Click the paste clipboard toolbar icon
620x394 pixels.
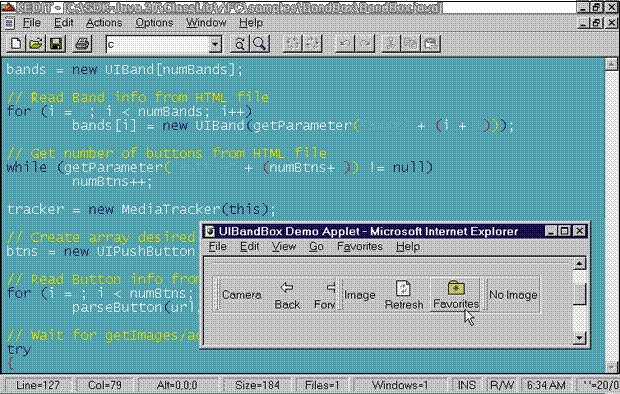[431, 44]
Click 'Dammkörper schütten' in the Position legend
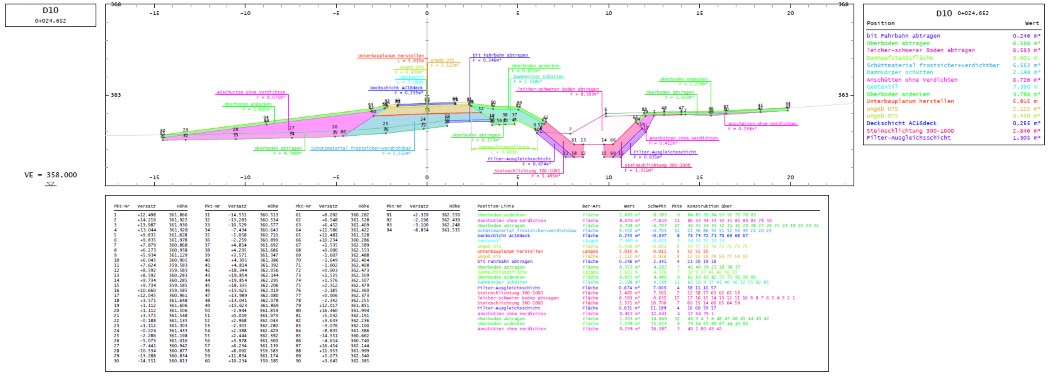Image resolution: width=1050 pixels, height=380 pixels. 900,72
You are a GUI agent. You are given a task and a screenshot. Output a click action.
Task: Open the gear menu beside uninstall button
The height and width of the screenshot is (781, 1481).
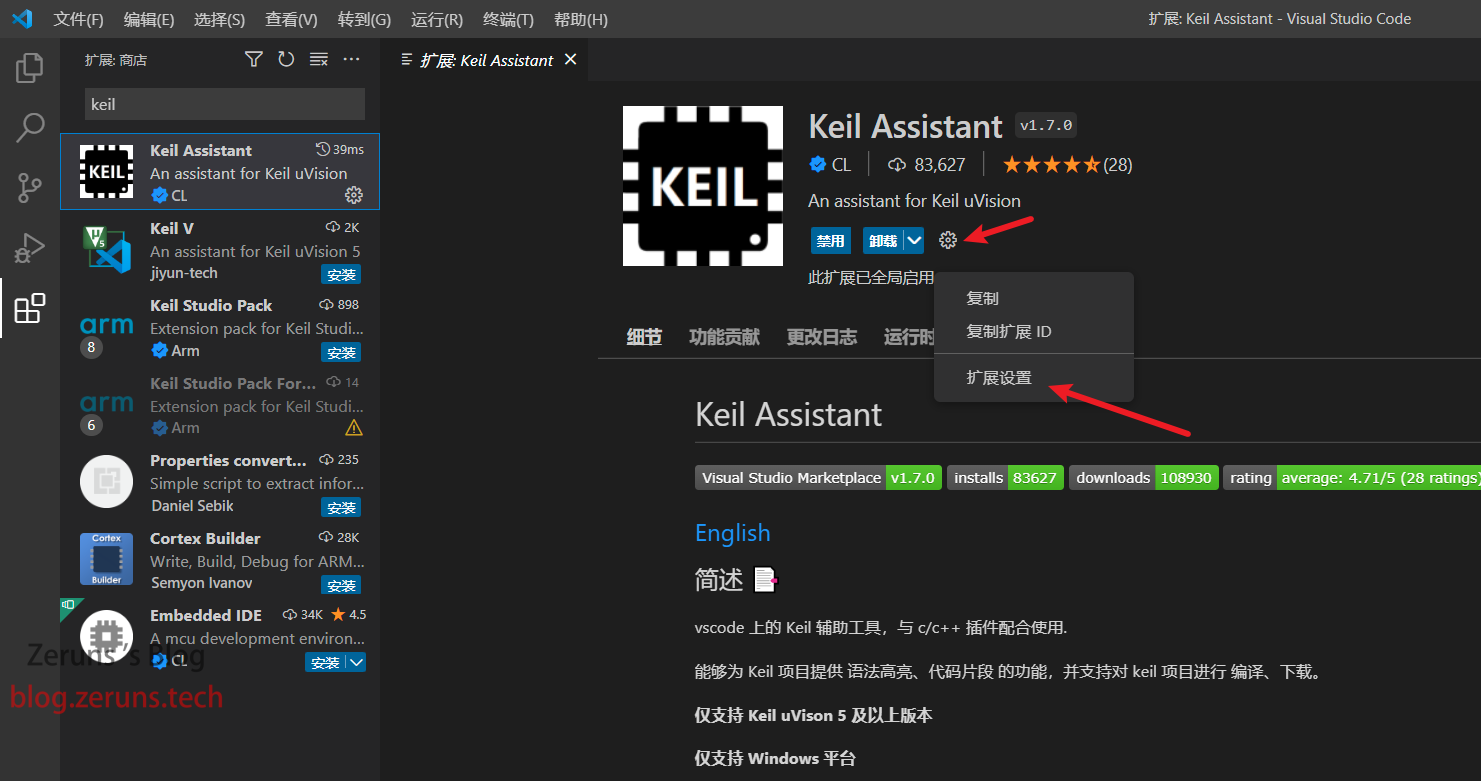[948, 240]
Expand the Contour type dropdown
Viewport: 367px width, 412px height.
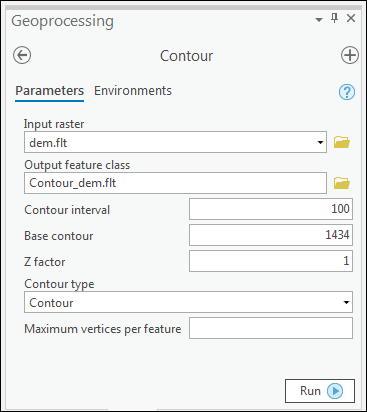[x=346, y=302]
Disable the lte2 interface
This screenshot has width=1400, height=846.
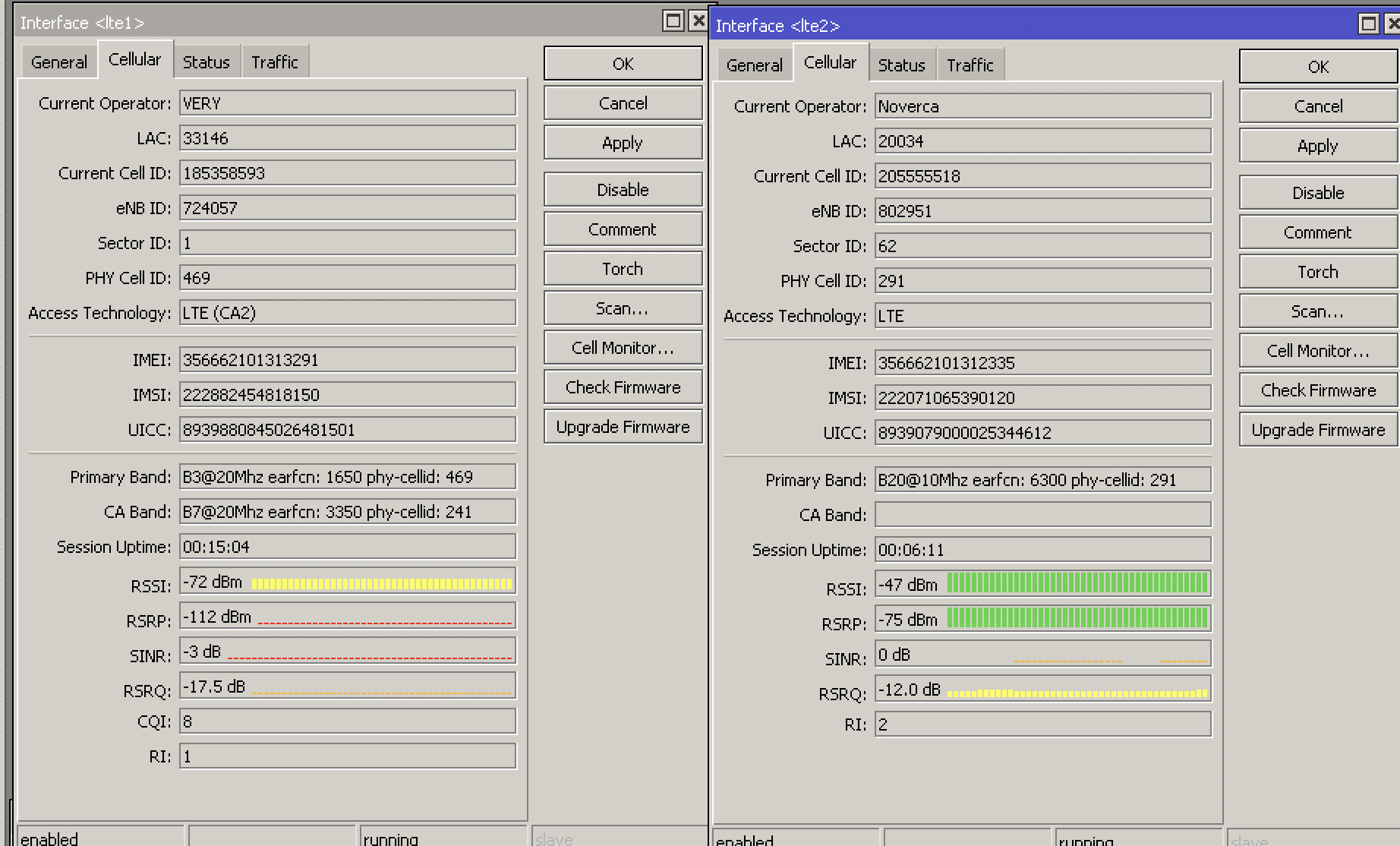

The problem = Write out every line of the items above word for word, leaving out the pictures.

Full output =
Click the paste clipboard toolbar icon
620x394 pixels.
[431, 44]
Click 'Dammkörper schütten' in the Position legend
Image resolution: width=1050 pixels, height=380 pixels. 900,72
You are a GUI agent. You are given a task and a screenshot. Output a click action.
Task: Open the gear menu beside uninstall button
The height and width of the screenshot is (781, 1481).
[948, 240]
Expand the Contour type dropdown
Viewport: 367px width, 412px height.
[x=346, y=302]
Disable the lte2 interface
This screenshot has width=1400, height=846.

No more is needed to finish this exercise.